In 1896 Congress authorized a new, larger program of breakwaters, the National Harbor of Refuge. Located 6500 ft to the north of the original breakwater on a shoal known as The Shears, the new breakwater used much larger stone. The dressed and fitted masonry used individual pieces of up to 13 tons. The new breakwater was 8040 ft long at low water and 40 ft wide. Ten icebreaker piers were built 1250 ft to the north of dressed stone in a 1300 ft line. Compared with the earlier effort, steam-powered equipment allowed the use of larger stones and sped construction. The project cost $2,090,765.82 and was completed in 1901.

The first Harbor of Refuge Light was built on this breakwater and began operation in 1908. Damaged in 1920 by storms, it was replaced by the current structure in 1926. This light effectively replaced the 1767 Cape Henlopen Light, which was abandoned in 1924 and fell into the sea in 1926.
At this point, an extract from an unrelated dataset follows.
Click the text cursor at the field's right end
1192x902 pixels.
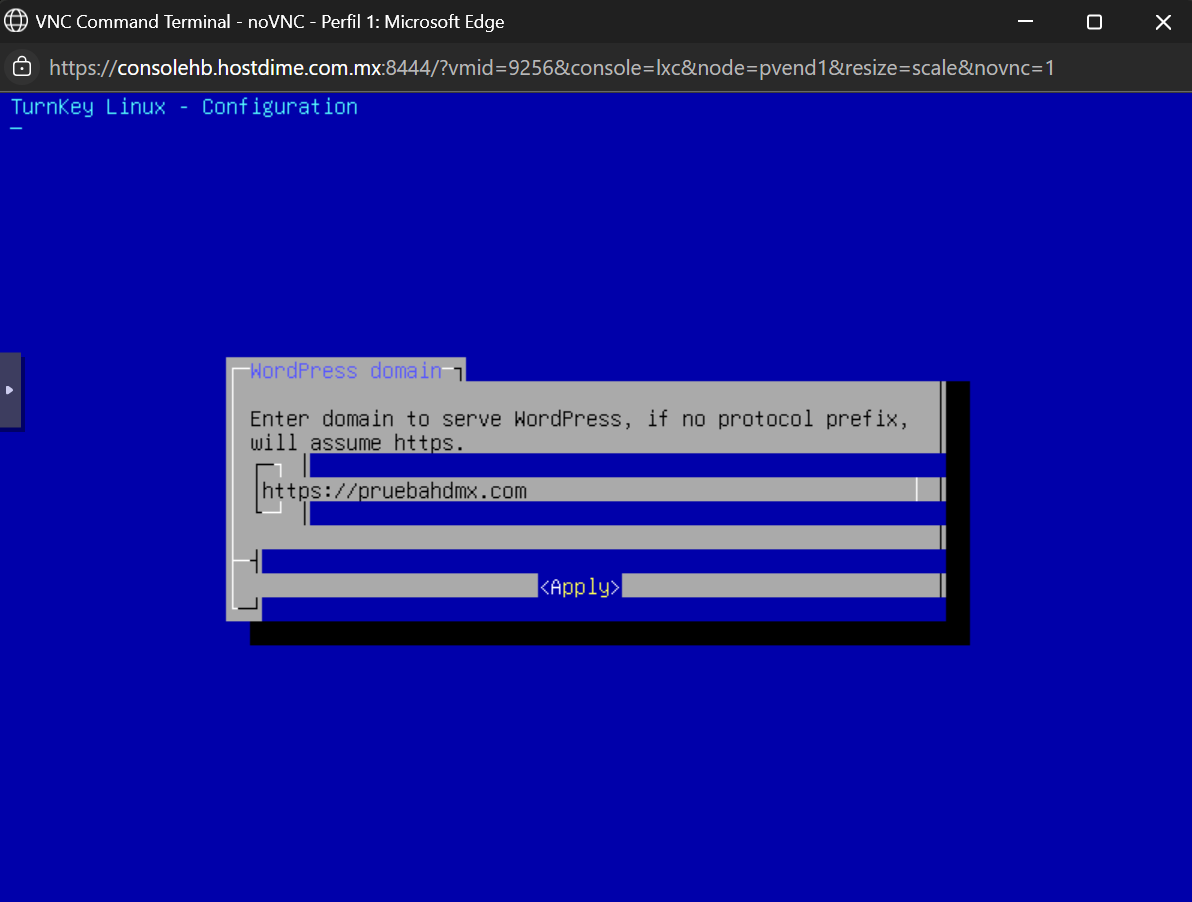point(916,490)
At certain places around the breakwater, the waters can be up to 70 feet deep to accommodate large ships that would anchor in the harbor.

==Coast Guard Station==
The Lewes Coast Guard Station now functions as the Delaware River pilot's station. The station is a 2.5-story balloon-framed building, built in 1938 in Colonial Revival style. The principal facade faces the harbor with an enclosed porch supported by paired Tuscan columns. Shingle siding covers the station. An enclosed observation platform on the roof has a Chinese Chippendale railing, with adapted Palladian windows on all sides.